START EXERCISE INPUTS
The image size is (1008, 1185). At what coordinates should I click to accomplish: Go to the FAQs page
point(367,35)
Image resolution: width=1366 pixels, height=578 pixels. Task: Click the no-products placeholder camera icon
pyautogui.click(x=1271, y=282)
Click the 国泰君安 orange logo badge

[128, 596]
END EXERCISE INPUTS
EXERCISE PROMPT: Beginning at the line that contains "Image resolution: width=1366", transcribe every line through the end of the material exactly, leaving out all earlier lines.

EXERCISE ANSWER:
Image resolution: width=1366 pixels, height=578 pixels. Task: Click the no-products placeholder camera icon
pyautogui.click(x=1271, y=282)
Click the 国泰君安 orange logo badge

[128, 596]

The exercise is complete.